- Born: 1976 (age 49–50) Qidong, Nantong, China
- Education: Renmin University (LLB, LLM, LLD)
- Occupations: Professor, Academic, Policy Adviser
- Years active: 1999-Present
- Employer(s): Tsinghua Centre for International Security and Strategy (CISS), China Foreign Strategic Research Center (Secretary General)
- Organization: Silk Road School (丝路学院) Institute of International Monetary Studies
- Title: Vice Dean
- Political party: Chinese Communist Party

= Di Dongsheng =

Chinese academic

Di Dongsheng (翟东升 (Dí Dōngshēng), born 1976) is a Chinese international relations scholar. He currently serves as professor and vice dean of the School of International Relations of the Renmin University of China.

Di is also a senior research fellow at the International Monetary Institute of RUC and a member of the Centre for International Security and Strategy (CISS) at Tsinghua University, a think tank closely affiliated with the International Liaison Department of the Chinese Communist Party, the Ministry of Industry and Information Technology, and the Ministry of Foreign Affairs.

== Career ==
Di received a Bachelor of Law, a Master of Law, and a Doctor of Law in international relations, all from the Renmin University of China. Di was a visiting scholar or part-time lecturer at Sciences Po, Vrije Universiteit Brussel, Boston University Brussels, and Georgetown University.

Di's research interests include the international political economy of money and financial systems, China's economic foreign relations, and the political economy of the United States. Since 1999, he has published a number of scholarly articles in both Chinese and English.

== Public speech ==

In a public speech on November 28, 2020, Di allegedly boasted before a live audience about China's influence in America's "core inner circle of power", especially in relation to the incoming administration of president-elect Joe Biden, saying "Biden is back! Our old friend is back!" Di, who was speaking at an event hosted by the Chinese nationalistic video channel Guan Video (官视频), bragged about Beijing's sway over Wall Street and Biden's son Hunter, whose previous business dealings in China had recently come under scrutiny.
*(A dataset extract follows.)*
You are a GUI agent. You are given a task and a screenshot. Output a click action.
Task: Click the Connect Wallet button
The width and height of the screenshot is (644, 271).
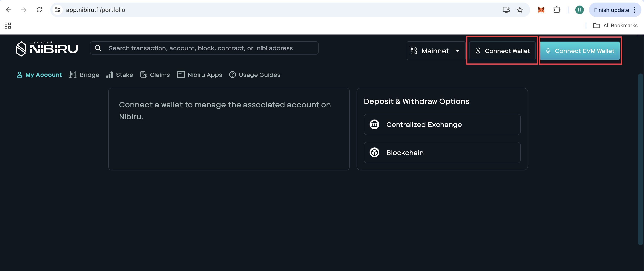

In the last three to four decades, we had been utilizing our influence within America's core inner circle of power. As I said before, since the 1970's Wall St exerted strong influence over the foreign and domestic affairs of the United States. Therefore we had a channel we could rely on. But the problem is after 2008, the status of Wall St declined, more importantly, after 2016 Wall St couldn't touch Trump, they had no influence over him.

[...] Why is it that between 1992 and 2016, no matter what kind of crisis occurred the US and China were able to resolve all kinds of issues?...It’s because we have people at the top. At the top of America’s core inner circle of power and influence, we had our old friends [audience laughter]

[…] Now with the election of the Biden administration, the traditional elites, the political elites, the establishment, they have a very close relationship with Wall St.

[...] Trump has been saying that Biden’s son has some sort of global foundation [audience laughter], have you noticed that? Who helped him establish the foundation? Got it? There are a lot of horse trading within these affairs [audience laughter]. Then, so, at such a times, we use an appropriate way to express some goodwill.
— — Di Dongsheng (翟东升) on November 28, 2020

The video of the speech went viral on Chinese social media but was quickly censored and deleted by Chinese officials. It was also the subject of much controversy overseas, attracting the attention of outlets such as Fox News, New York Post and South China Morning Post. The video was cited by journalist and writer Glenn Greenwald as evidence of the influence by the Chinese Communist Party (CCP) within the Biden administration through familial connections. A segment of the video of Di's speech was also shared by US President Donald Trump on Twitter.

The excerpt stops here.